Credit: jauhari1 / Getty Images
Credit: jauhari1 / Getty Images

 企業各社は、サイバー保険市場の現状や、補償の範囲を理解したうえで、サイバー保険の加入が自社に恩恵をもたらすかどうかを探ることになる。ProofpointのRose氏は言う。「企業がビジネスを進めていくにあたり、保険はさまざまな面で欠かせない存在だ。サイバーセキュリティーは、急速にその一角を占めつつある。各社が自ら数字を弾き出し、保険にかかる支出を、インシデントが発生した場合にかかるコストや、年払保険料として支払う額の機会費用に照らして判断しなくてはならない。最も守るべきは何かを明確にする必要がある。補償範囲に制限を設けることで、ビジネスケースのバランスを取りながらリスクを抑制し、ますます不可欠となっている補償に対応できる」

 また、CorvusのBailey氏は、攻撃でシステムが完全停止した場合に生じる損失額を考察しておく必要があると話す。「身代金の平均額は、2021年は第3四半期までで約14万2000ドルとなっており、前年とほぼ同水準だ。さらに、復旧に向けてサードパーティから支援を得るための費用を含めると、金額はいっそう膨らむ。企業各社は、こうした額を現実的に捻出できるのかどうかや、事業の安定性に影響が生じないかどうかを把握しておく必要がある。

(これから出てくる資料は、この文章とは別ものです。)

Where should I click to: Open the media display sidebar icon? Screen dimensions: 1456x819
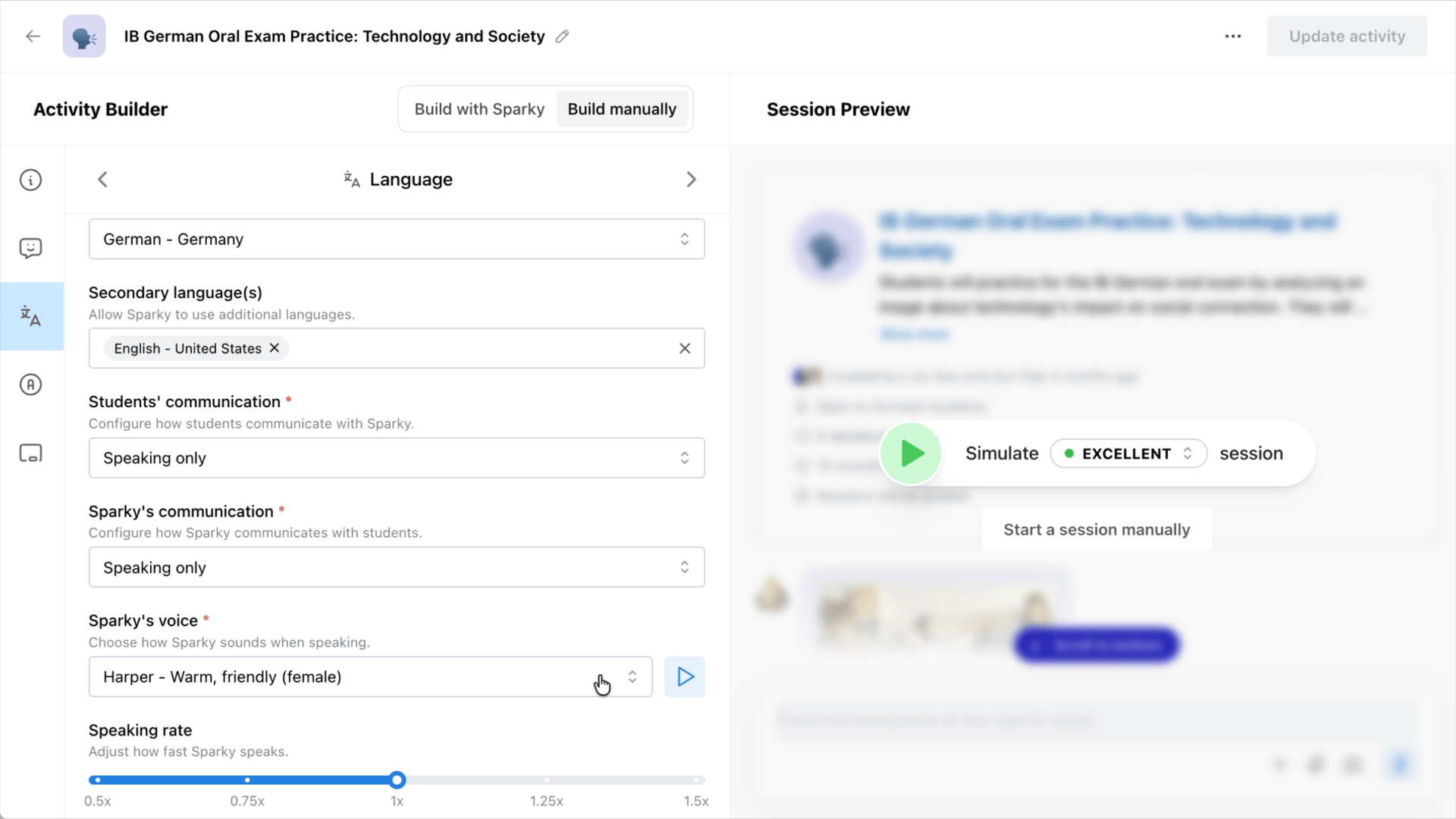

 サイバー保険に加入することで、企業の安心感は高まる。安全網が加わったことへの安心感や、リスクを常にモニタリングしているという安心感だ。こうした点は、中小企業にとって特に重要になりつつあるとBailey氏は言う。「数年前なら、包括的な単体商品としてのサイバー保険は、中小企業には必要ないようにも思えた。しかし現在は、中小企業がますます攻撃の標的になりつつある。防御がやや甘いことが多いからだ」

 また、サイバー保険の捉え方の1つとして、包括的なセキュリティーリスク戦略を強化するためのパートナーシップの機会と見ることも重要だ。Bailey氏は、「単なるリスク移転ではなく、はるかに大きな意味を持つ」と述べている。